- Goal of the exercise -
Among the lines below, the one containing "Task: Select the Manual" opens the range and the one containing "Task: Open the 打印机 printer icon entry" closes it. Print that range exactly, without the pictures.
** Opening Exercise data block **
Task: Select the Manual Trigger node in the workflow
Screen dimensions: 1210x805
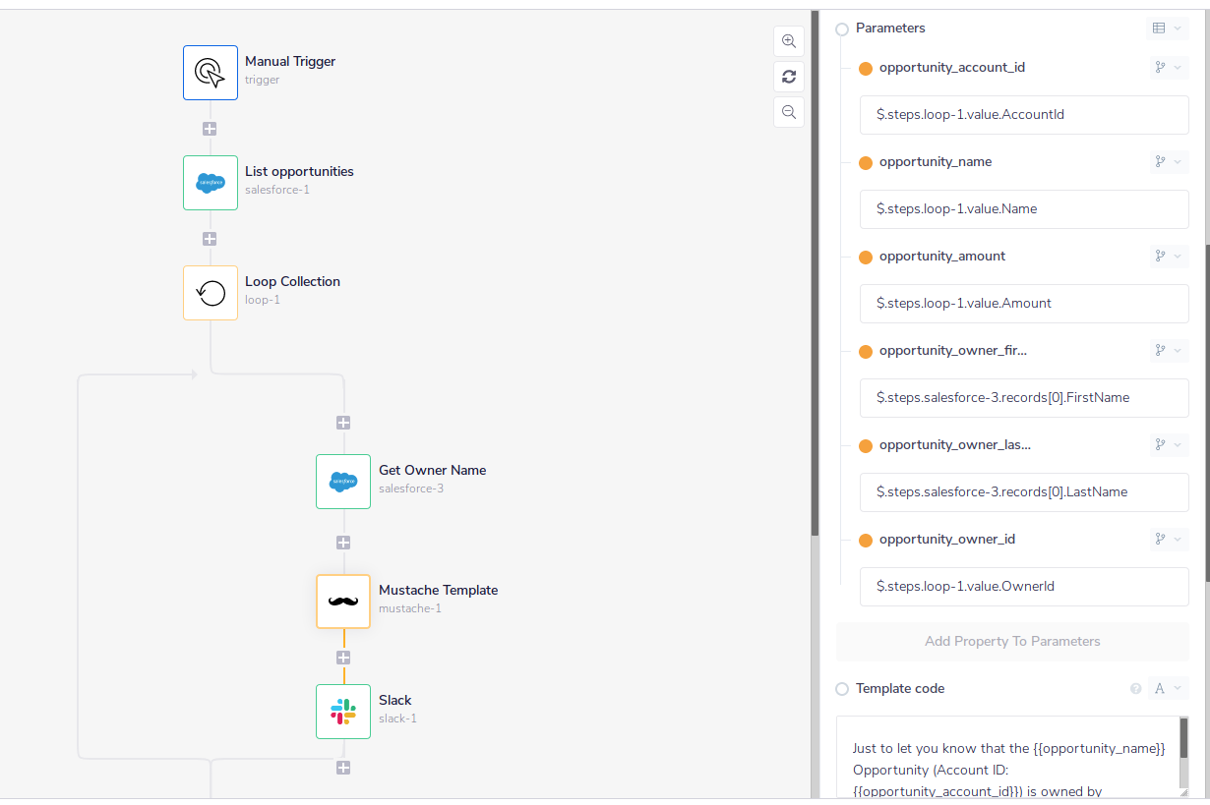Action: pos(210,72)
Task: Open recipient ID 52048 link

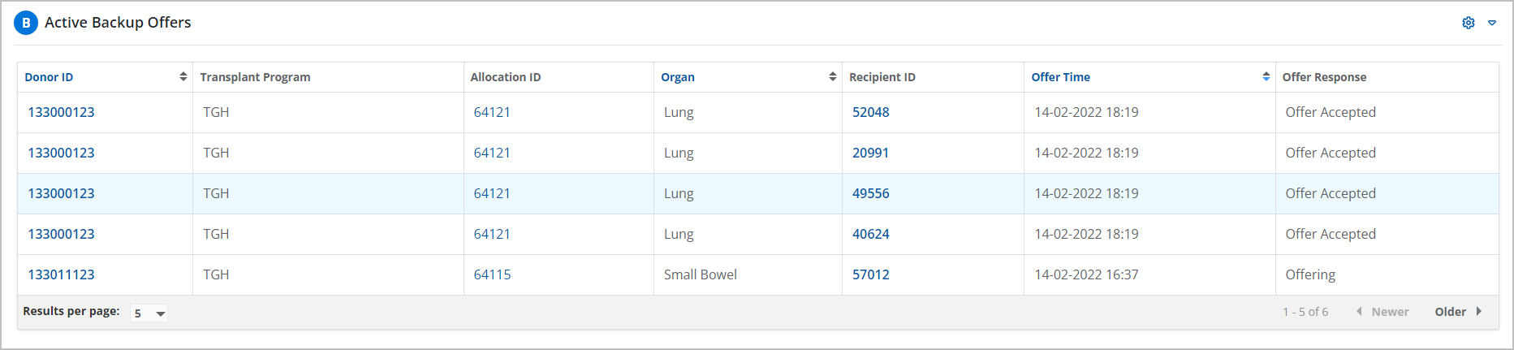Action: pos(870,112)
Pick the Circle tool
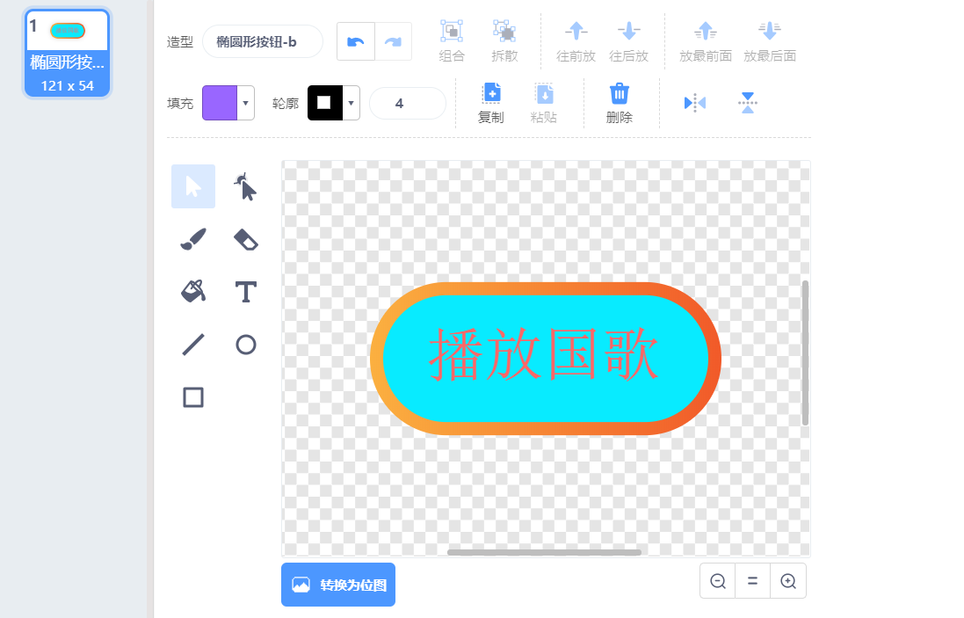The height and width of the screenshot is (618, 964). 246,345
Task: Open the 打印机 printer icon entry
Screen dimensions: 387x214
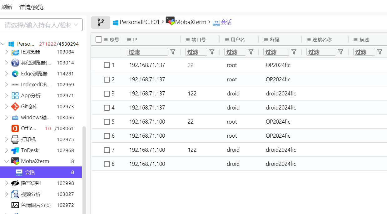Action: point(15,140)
** Closing Exercise data block **
** Opening Exercise data block **
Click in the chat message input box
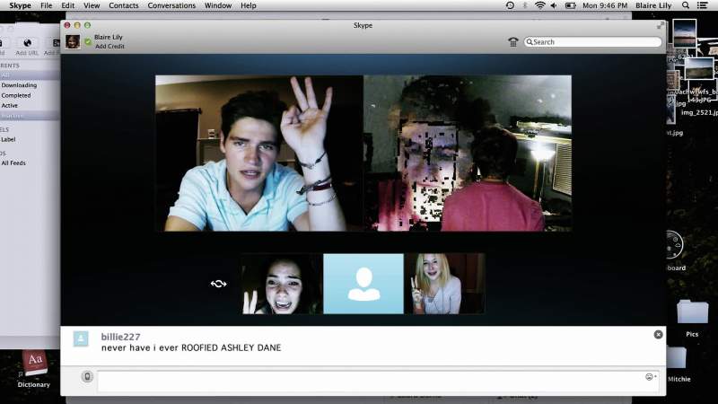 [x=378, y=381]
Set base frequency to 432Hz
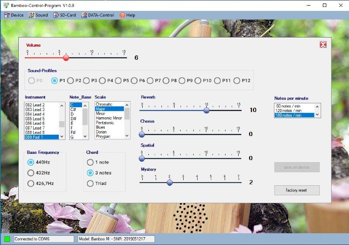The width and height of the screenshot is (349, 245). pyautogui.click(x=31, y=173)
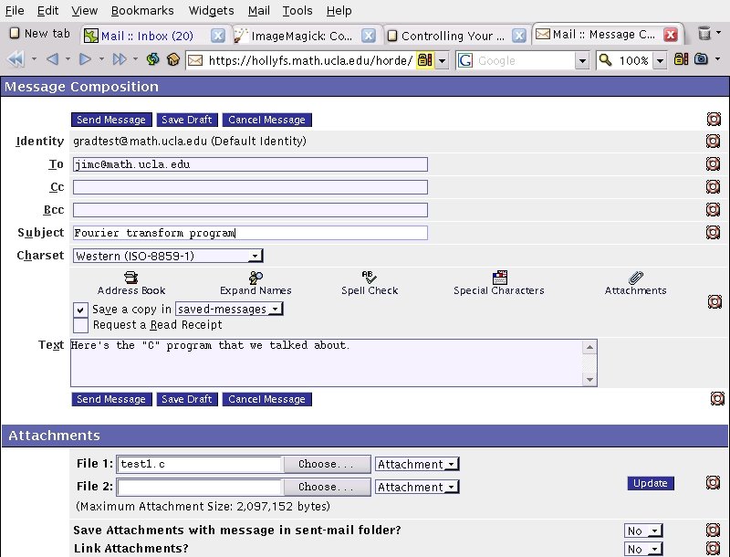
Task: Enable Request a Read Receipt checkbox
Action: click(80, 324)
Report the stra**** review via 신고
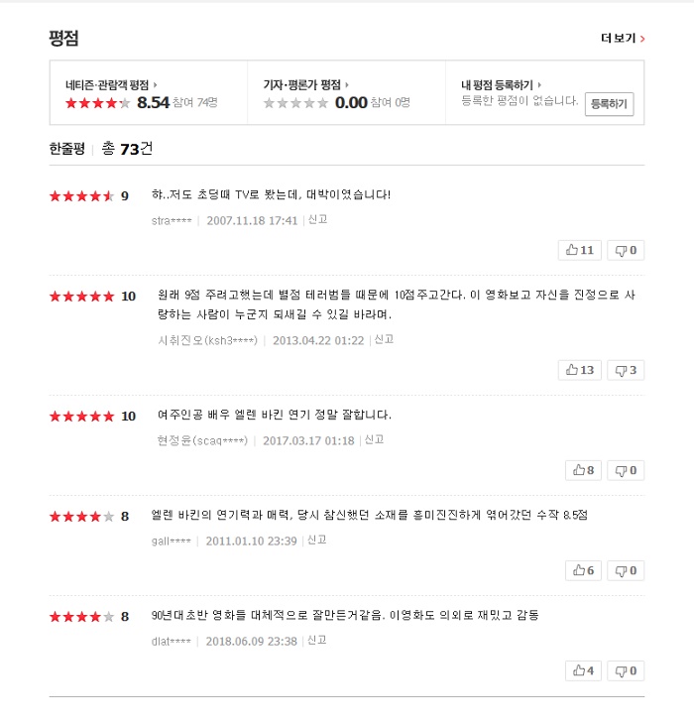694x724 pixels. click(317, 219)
** Closing Exercise data block **
** Opening Exercise data block **
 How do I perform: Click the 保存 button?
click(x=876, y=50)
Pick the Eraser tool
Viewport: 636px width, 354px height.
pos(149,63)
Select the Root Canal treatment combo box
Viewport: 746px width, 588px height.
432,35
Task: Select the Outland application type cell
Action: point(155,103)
** Closing Exercise data block **
- Expected answer -
Task: Select the Manual Trigger node in the workflow
Screen dimensions: 1210x805
Action: pos(210,72)
Task: Open recipient ID 52048 link

Action: pos(870,112)
Pick the Circle tool
The height and width of the screenshot is (618, 964). 246,345
Task: Open the 打印机 printer icon entry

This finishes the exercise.